Won't hide I don't like AMD, never have hidden it. But I would jump on any other brand if there was a viable alternative to nVidia I dislike them also.

That's why you are still rocking Haswell :p - You call yourself a tech :p - The door is that way ---->
 
People won't have it but I honestly believe that they massively underestimated demand - global volume of the cards available is slightly down on previous launches but not much - the charts someone posted before in terms of supply aren't really that different from the first few weeks of previous GPU launches.

Link? I mean there are some models from some manufacturers where nobody in the world except reviews have the cards and we are more than 2 weeks after launch.

I read somewhere that Nvidia only had 5000 cards ready for worldwide launch. If that is the same as previous launches then it just proves that they were paper launches as well. It was the same with the 1080 launch. I waited 93 days for my preorder card ordered on launch day. I presume Nvidia miscalculated demand then as well?

Or perhaps if at every launch they keep making so few cards that nobody can buy one for three months that perhaps its them not making enough which is the issue rather than demand?

Data
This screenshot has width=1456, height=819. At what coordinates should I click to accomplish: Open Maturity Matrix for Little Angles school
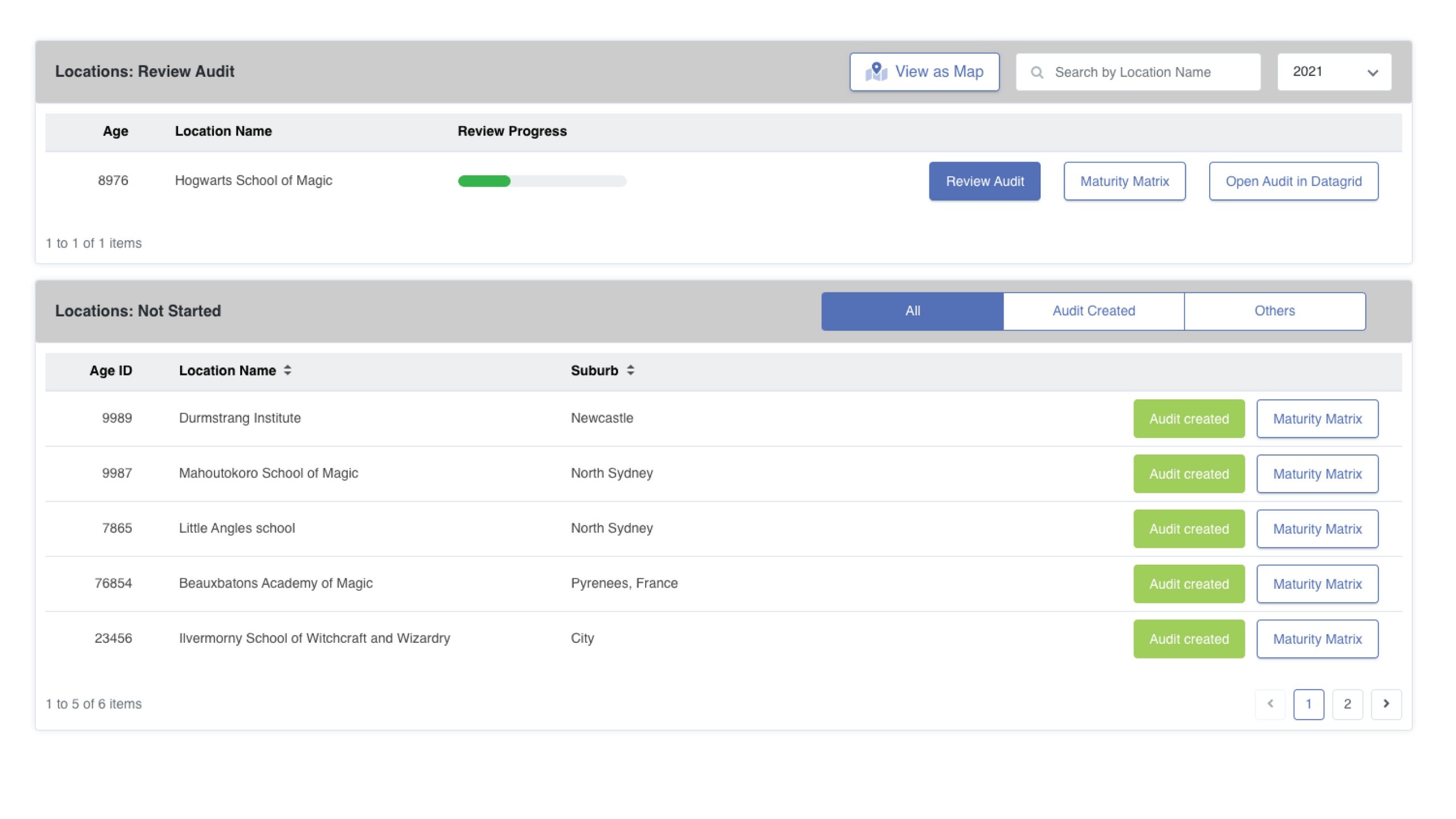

Requirements
A) In the GPU launch discussion, how many days did the poster wait for a preorder card ordered on launch day?
B) Write out the part of the GPU launch discussion that opens with the words containing "Link? I mean" and closes with "rather than demand?", changing "launch day" to "release day".
C) Shorten the paragraph of the GPU launch discussion that begins "I read somewhere that Nvidia" while keeping its main facts.

Outputs
A) 93 days.

B)
Link? I mean there are some models from some manufacturers where nobody in the world except reviews have the cards and we are more than 2 weeks after launch.

I read somewhere that Nvidia only had 5000 cards ready for worldwide launch. If that is the same as previous launches then it just proves that they were paper launches as well. It was the same with the 1080 launch. I waited 93 days for my preorder card ordered on release day. I presume Nvidia miscalculated demand then as well?

Or perhaps if at every launch they keep making so few cards that nobody can buy one for three months that perhaps its them not making enough which is the issue rather than demand?

C) The poster read that Nvidia had only 5000 cards ready for the worldwide launch. If earlier launches were the same, they were also paper launches. The 1080 launch was similar: a preorder card ordered on launch day took 93 days to arrive. The poster asks whether Nvidia miscalculated demand then too.